[TYPES] Declarative vs imperative
dreamingforward at gmail.com
Tue Apr 23 00:23:54 EDT 2013
On Mon, Apr 22, 2013 at 8:51 PM, Vladimir Lifschitz <vl at cs.utexas.edu> wrote:
> Nikhil writes,
>> a C program is a specification for a hundred different machine code
>> algorithms that manage memory, register allocation etc.
> According to Mark,
>> A C program is not a specification in any sense
> They obviously use the the same word, "specification," in different ways.
> Mark talks about formally specifying the computational problem to be
> solved (and so do I). Of course a C program is not a specification in
> this sense. Algebraic and differential equations are specifications, as
> well as pure LISP programs and ASP programs. Nikhil and Uday talk about
> specifying a class of computational procedures that differ from each other
> by low-level details such as register allocation. That usage indeed makes
> the notions of specification and implementation relative.

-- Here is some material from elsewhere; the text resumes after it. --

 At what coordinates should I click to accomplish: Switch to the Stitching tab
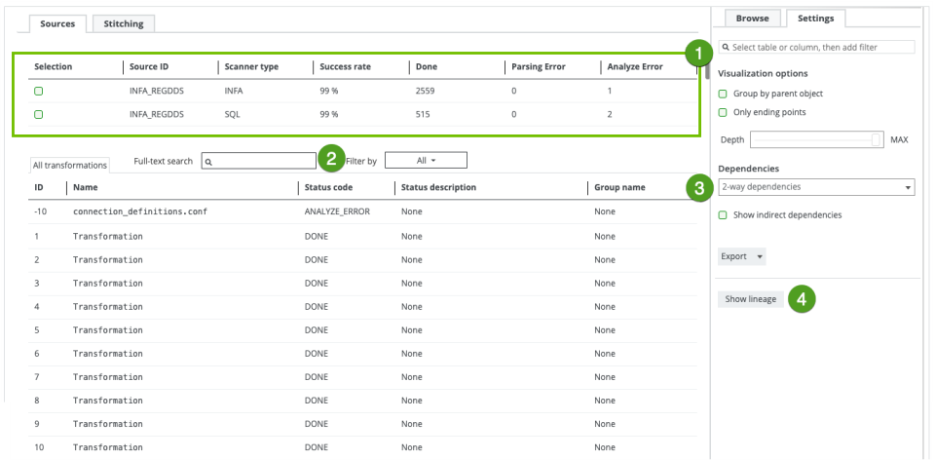(x=124, y=23)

What is a
> specification will depend then on how large the classes are, what level of
> detail we are willing to disregard.
Yes, I think the key "articulation" point for that word/concept (of
"specification") is the distinction where one can say that they are
*commanding* the computer (i.e. imperatively) vs. merely *telling* the
computer something ("procedurally") -- a subtle but significant
difference, but the latter always has a layer of
specification/definition where there is a translation from a
higher-level domain to another, lower-level domain. The key point for
me (within the realm of physical hardware and Turing Machines), is
that there is a point where this "ladder" of going form high-level to
lower-level "bottoms out" and there is no more room for interpretation
-- the electrical signals which are governed by the laws of physics.
The symbolic computing crowd seems to be completely different that all
of that and is not addressed in the above. There the "low-level" ends
at the symbols themselves, not logic gates.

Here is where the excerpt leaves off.